Kenya Motorists Association Breaks Down Why Petrol Should Be Ksh140 Per Litre

A petrol station attendant fueling a vehicle
A petrol station attendant fueling a vehicle in April 2020.

Kenya Association of Motorists, which has a membership of 300,000, insists that a litre of petrol should retail at Ksh140 and not the current Ksh211.

In an exclusive interview with on Wednesday, the association's chairman Peter Murima stated that the state's interference in regulating the price was the main cause of record price hikes. 

He added that according to the prevailing barrel prices of USD92 (Ksh13,404), the price per litre should only increase to Ksh140 when taxes and other overhead levies are added. 

"Kenyans now have resigned to fate which does not mean we do not have power. The rate of fuel right now should be at Ksh140 per litre going by the world prices as well as all the logistics that involve the fuel dispensing," Murima stated.

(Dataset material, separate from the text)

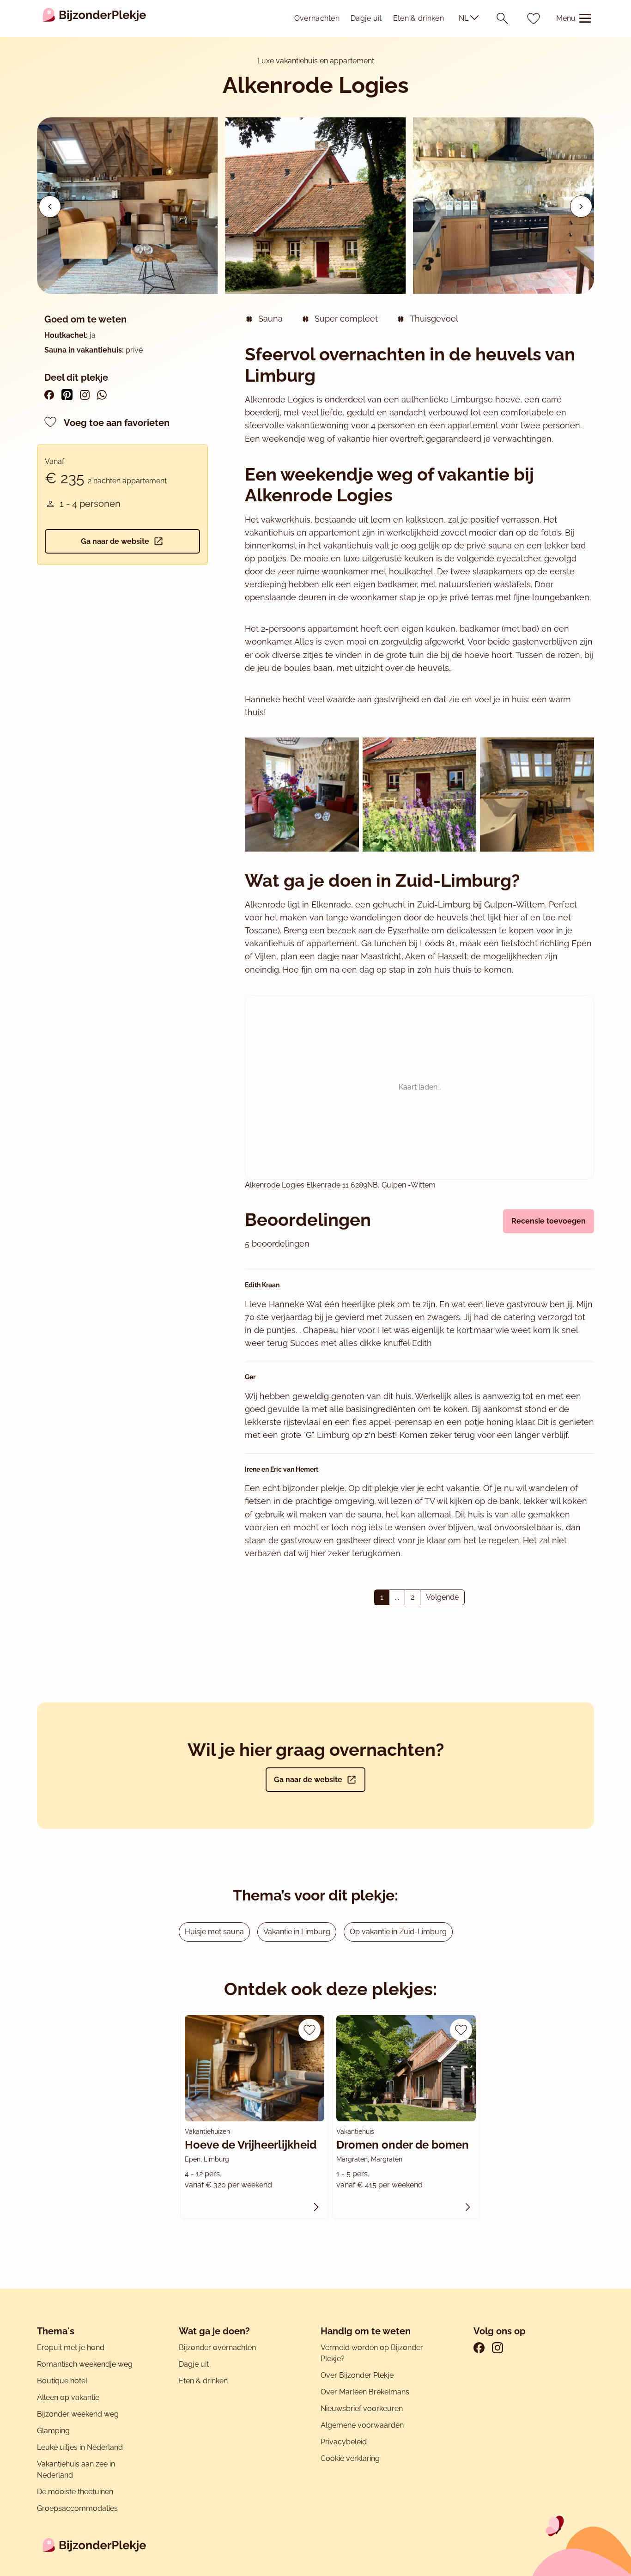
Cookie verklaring (350, 2458)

A photo of President William Ruto speaking at State House, Nairobi on Tuesday, July 4, 2023.
A photo of President William Ruto speaking at State House, Nairobi on Tuesday, July 4, 2023.

Murima explained that since renaming the Energy Regulatory Commission (ERC) to the Energy and Petroleum Regulatory Commission (EPRA), the state now demands an upfront payment of taxes on the imported product, a charge that is then transferred to the consumer.

"When the fuel arrives, the government starts subtracting the costs before it is offloaded because it demands that all the taxes are paid upfront which forces the traders to go for loans so that they can pay for the taxes. The dealers now pass that cost to the retail market," he added.

"Besides the taxes which are so high and irrational, it is possible that any country in the world can ensure the energy is within the range of affordability, whether it is through subsidy or good management of the economy, which ensures a growth in the economy."

The trouble, according to Murima, began in 2019 after ERC rebranded to EPRA which he argues limited the authority's independence.

He claimed that at the time, the state discredited a formula for calculating the fuel price agreed upon by the then-independent ERC.

"The government reneged the formula of calculating taxes adopted by the ERC which was independent and had independent commissioners," he added.

"When the commissioners started realising that there was interference, they resigned then the government hijacked ERC and renamed it EPRA. Now, the government controls private businesses which is wrong."

According to Murima, the price will significantly reduce if the price is determined by the market forces that regulate demand and supply.

He also faulted the state for removing the subsidy which is charged on all fuel sales at the rate of Ksh5 per litre. The chairman noted that the subsidy helped guarantee stability in prices and enabled businesses plan better.

"As oil marketers compete, the oil prices will definitely come down because motorists will look for the best prices. The excuse that fuel prices globally have increased is false because it is still oscillating around  Ksh91 and is still projected to be around the same price in 3 months," he added.

Currently, oil costs Ksh13,993 per barrel, an increase from Ksh12,962 (USD88) on Monday.

International experts, as a result, expressed fears that inflation is about to hit Central Banks across the world tasked with keeping the price at bay.

The inflation is likely to be exacerbated by the supply deficit announced by Saudi Arabia and Russia which cut supply from 1 million barrels per day to 500,000.

Fears gripped Kenyans after government officials also hinted that the price is likely to to Ksh260 per litres by February.

Undated photo of a person fueling a car
Photo of a person fueling a car at a petrol station in August 2018.